2.4. Yüksek Performans Gösteren Ekipler
“Ekipler” hakkında ticari işletmelerin fikir alabilecekleri en belirgin alanlardan birisi spordur. Jones (2002), Yarat (ekip oluşturma), Birleştir (ekip çalışması) ve Performans Göster (ekip etkinliği) başlıklarından oluşan bir model sunmuştur. Buna bağlı olarak Jones’un ekip oluşturma faaliyetleri, yüksek düzeyli performansın temeli olan, pozitif bir psikolojik ortam oluşturulması ile ilgilidir. Ekip çalışması, yüksek performans gösteren ekipleri küçük günlük faaliyetler üzerinde yoğunlaşarak, ekibe adanmışlığı paylaşarak ve açık iletişim ile takım ruhunu yücelterek birleştirir. Ekip performansını ya da etkinliğini değerlendirmek, taleplere verilen cevapların sürekli biçimde değerlendirilmesini, yaratıcılık ve yenilikçiliği, ve içsel (ör. ekip kurallarına tam bağlılık) ve dışsal (ör. “kazanmak”) odaklı amaçların tutarlı biçimde başarılmasını içerir. Spor psikolojisinde koçların ve psikologların hem ekip oluşturmada hem de birbirine bağlı ekipler geliştirmede konusundaki rolü son birkaç on yıldır araştırmacılar için önemli bir inceleme konusu olmuştur. Örneğin Carron, Brawley, ve Widmeyer (1997) ile Carron, Michelle, Wheeler, ve Stevens (2002) çalışmalarında birbirine bağlılık ile performans arasındaki ilişkiyi inceleyen araştırmaları taramışlardır. Benzer biçimde Bloom, Stevens, ve Wickwire (2003) ile Estabrooks ve Dennis (2003) ekip oluşturma üzerine gerçekleştirilen uygulamalı araştırmaları özetlemişlerdir.
2.5. Bire Bir Koçluk
Son olarak, Jones (2002) bire bir koçluk ve sporda psikolojik danışmanlıkta ortak olan konular belirlemiştir – baskıyı yönetmek, kendine güven, odaklanma, motivasyon, insanlar arası ilişkiler ve örgütsel konular – ve elit sporcuların dahi koçlara ihtiyacı olması gibi iş dünyasının liderlerinin de koçlara ihtiyacı olduğuna inanmaktadır. Her iki alanda da asıl amaç koçluk alanın tutum ve davranışlarda her türlü gelişmeyi içselleştirmesi ve bu yolla her türlü değişimin geçici değil uzun vadeli ve kalıcı olmasının sağlanmasıdır (Jones, 2001).

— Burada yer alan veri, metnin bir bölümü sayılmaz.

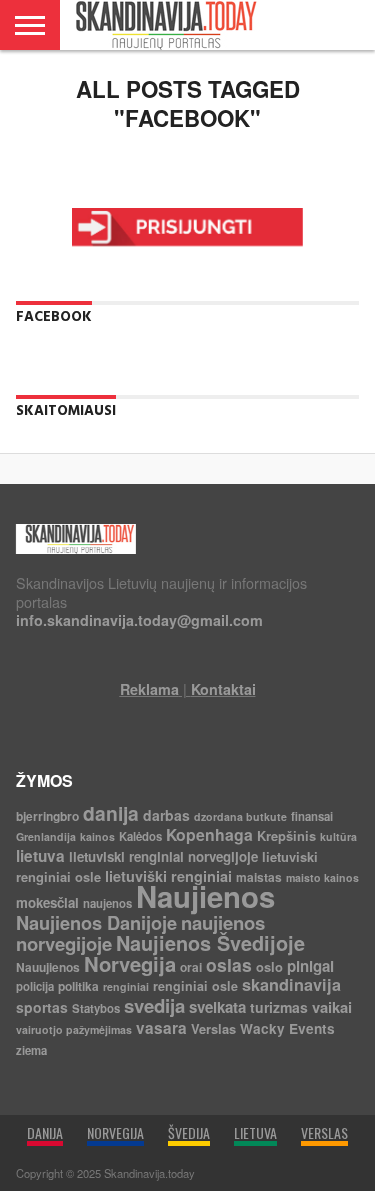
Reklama (149, 689)
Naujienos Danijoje (96, 922)
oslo (269, 966)
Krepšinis (286, 835)
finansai (312, 816)
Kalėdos (140, 836)
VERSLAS (324, 1132)
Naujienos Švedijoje (210, 943)
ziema (31, 1050)
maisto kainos (322, 877)
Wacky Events (287, 1028)
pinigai (310, 966)
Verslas (213, 1028)
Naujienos (205, 896)
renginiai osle (195, 986)
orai (191, 967)
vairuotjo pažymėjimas (74, 1029)
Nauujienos (48, 967)
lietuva (40, 856)
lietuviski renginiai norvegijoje (163, 856)
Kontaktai (223, 689)
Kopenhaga (209, 834)
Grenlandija (46, 836)
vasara (161, 1028)
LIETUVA (255, 1132)
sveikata (217, 1007)
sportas (42, 1007)
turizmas (279, 1007)
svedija (154, 1005)
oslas (229, 964)
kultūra (338, 836)
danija (111, 813)
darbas (166, 815)
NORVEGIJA (115, 1132)
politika (78, 986)
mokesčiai (47, 902)
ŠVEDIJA (189, 1132)
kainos (97, 836)
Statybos (96, 1008)
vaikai (332, 1007)
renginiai (126, 986)
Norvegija (130, 963)
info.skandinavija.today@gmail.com (139, 620)
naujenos (107, 903)
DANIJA (45, 1132)
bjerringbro (47, 816)
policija (35, 986)
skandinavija (291, 984)
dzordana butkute (240, 816)
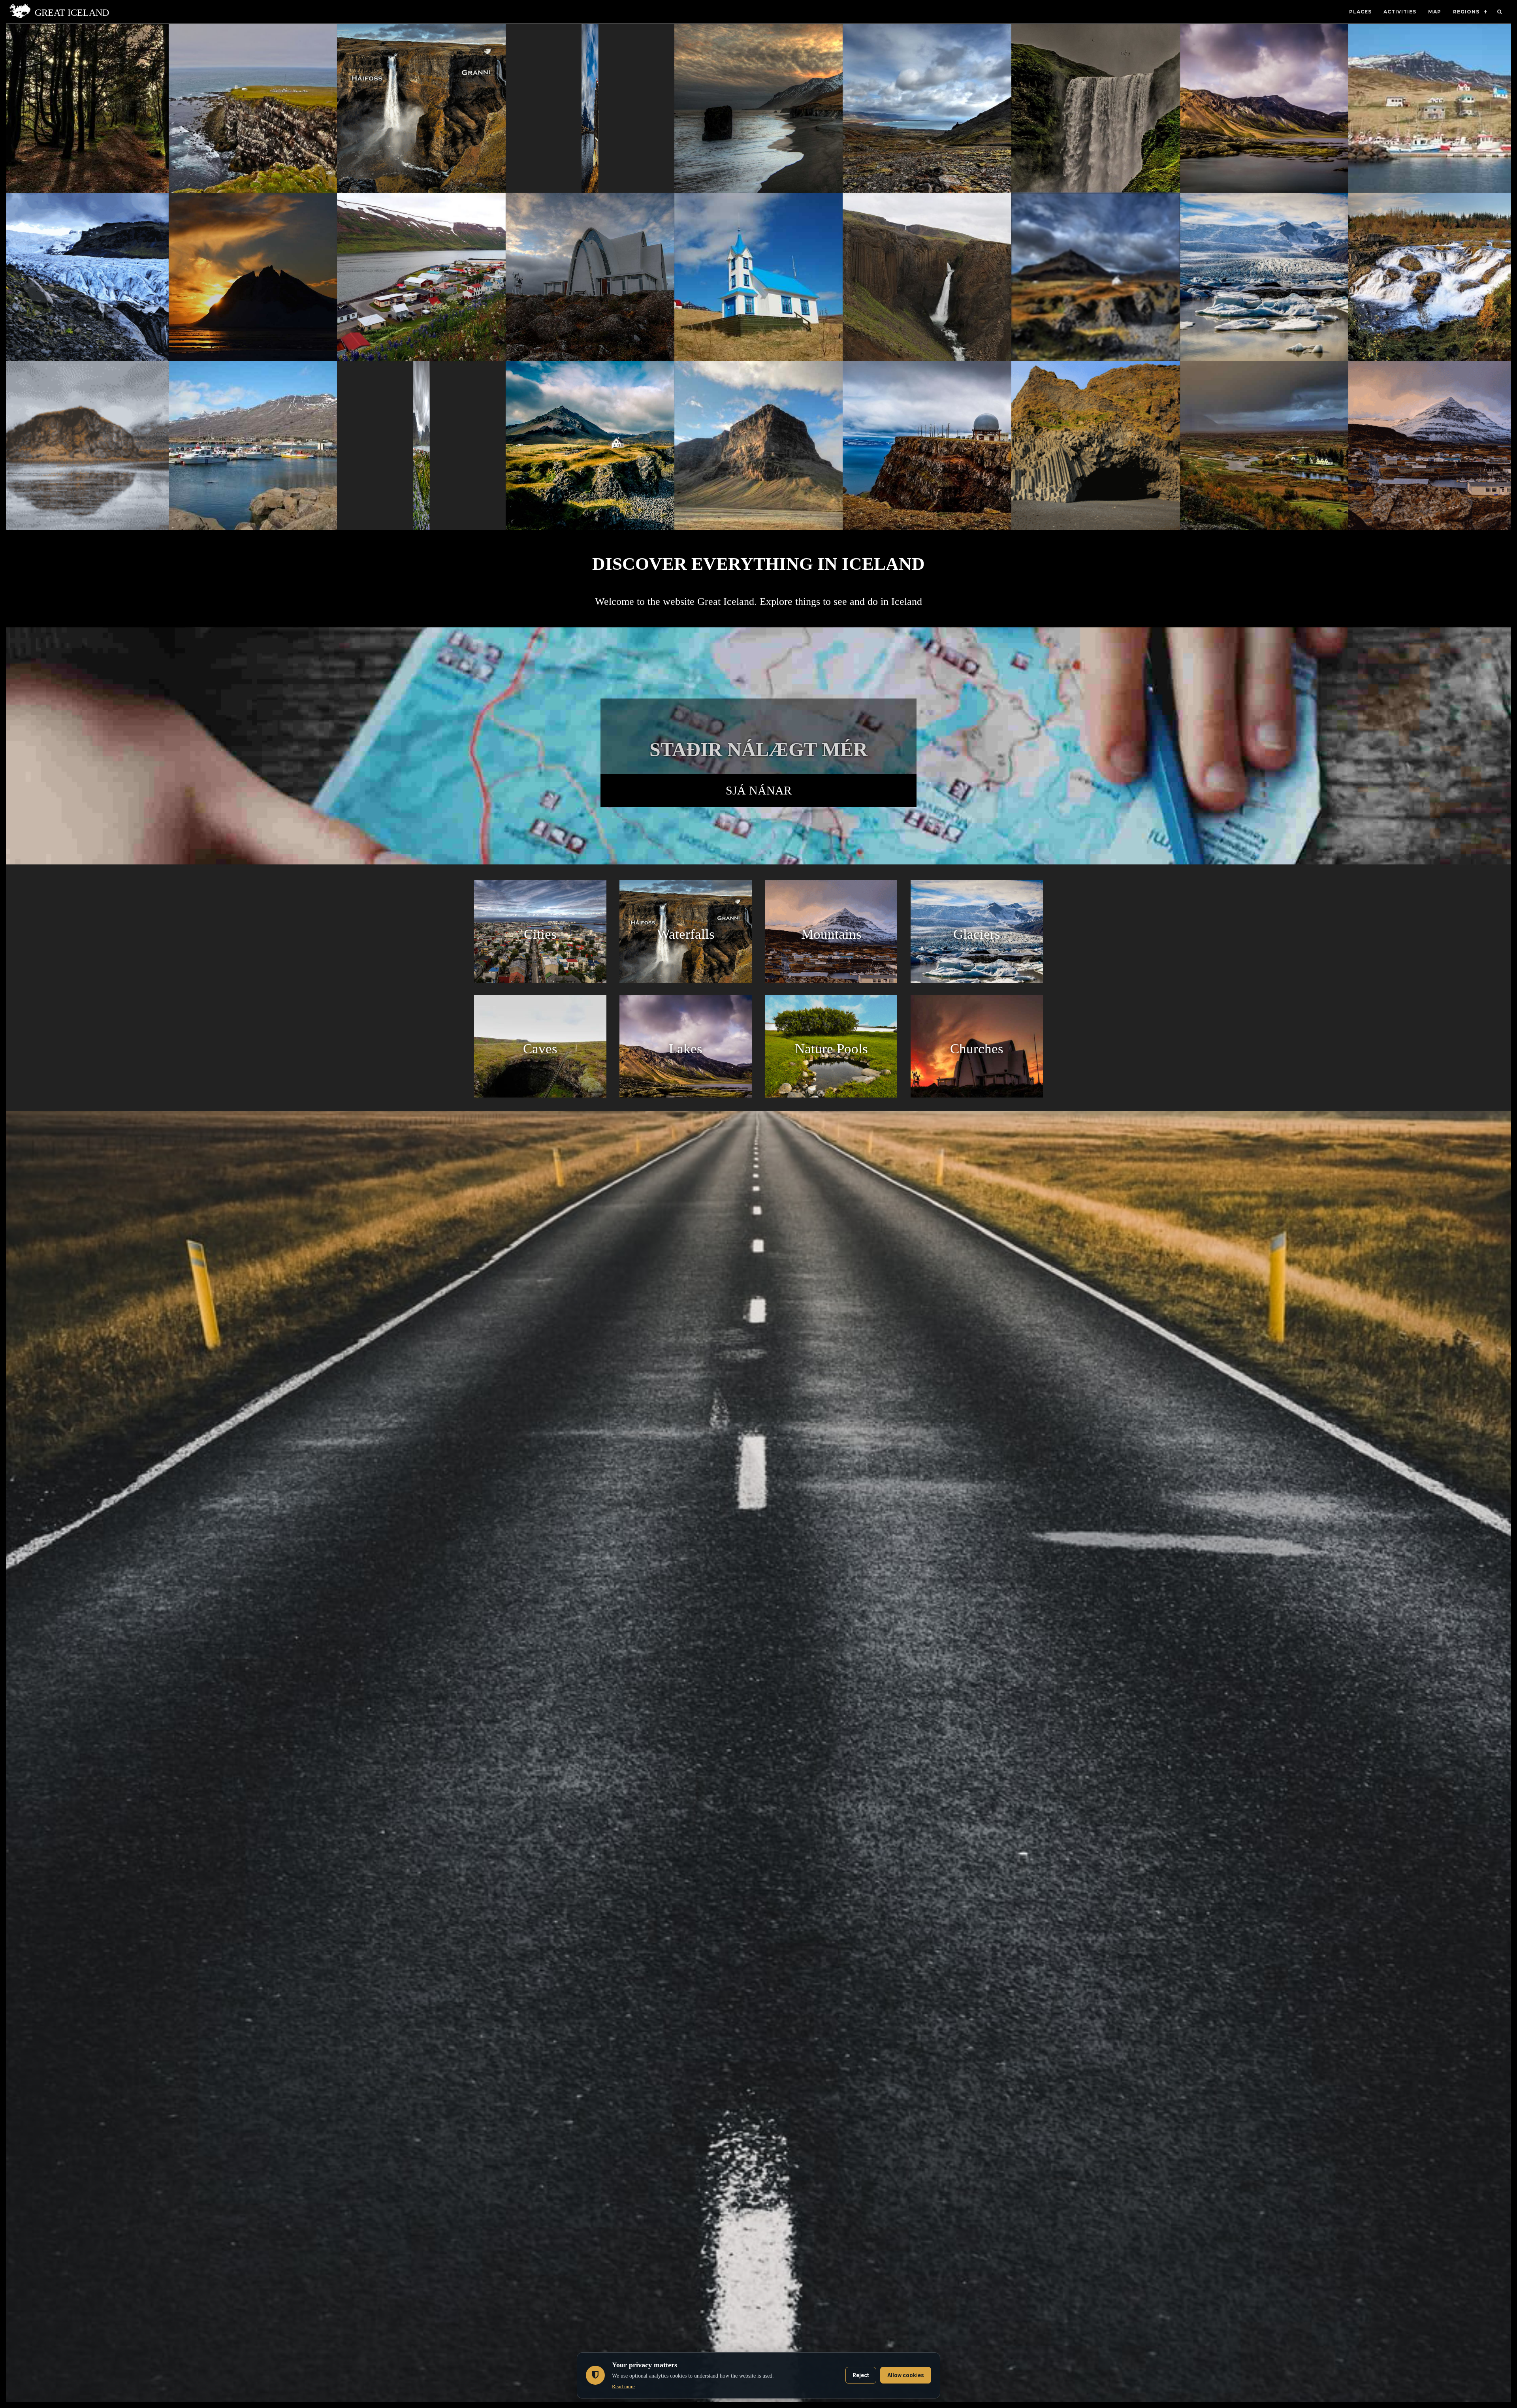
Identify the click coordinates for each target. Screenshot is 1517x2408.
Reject (861, 2375)
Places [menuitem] (1360, 12)
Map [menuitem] (1434, 12)
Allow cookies (905, 2375)
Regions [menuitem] (1466, 12)
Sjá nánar (759, 790)
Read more (623, 2386)
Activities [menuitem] (1399, 12)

3. İŞ DÜNYASINDA SPOR PSİKOLOJİSİ UYGULAMALARI
Zihinsel becerileri kullanarak kazanmaktan bahseden ilk metinlerden biri olan “Oyun Sahasından Yönetim Kurulu Odasına” isimli yazıda Shane Murphy (1996), “cerrahlar, pilotlar, askeri personel, yöneticiler, taşıt operatörleri ve başka pek çok nitelikli personelin” insanların güvenliği ve işlerinden memnun kalmaları için en iyi performansı göstermek durumunda olduklarını ama sadece spor alanında zihin ile beden arasındaki ilişki ve bu ilişkinin performansı arttırmadaki etkisinin ciddi biçimde araştırıldığını söylemektedir.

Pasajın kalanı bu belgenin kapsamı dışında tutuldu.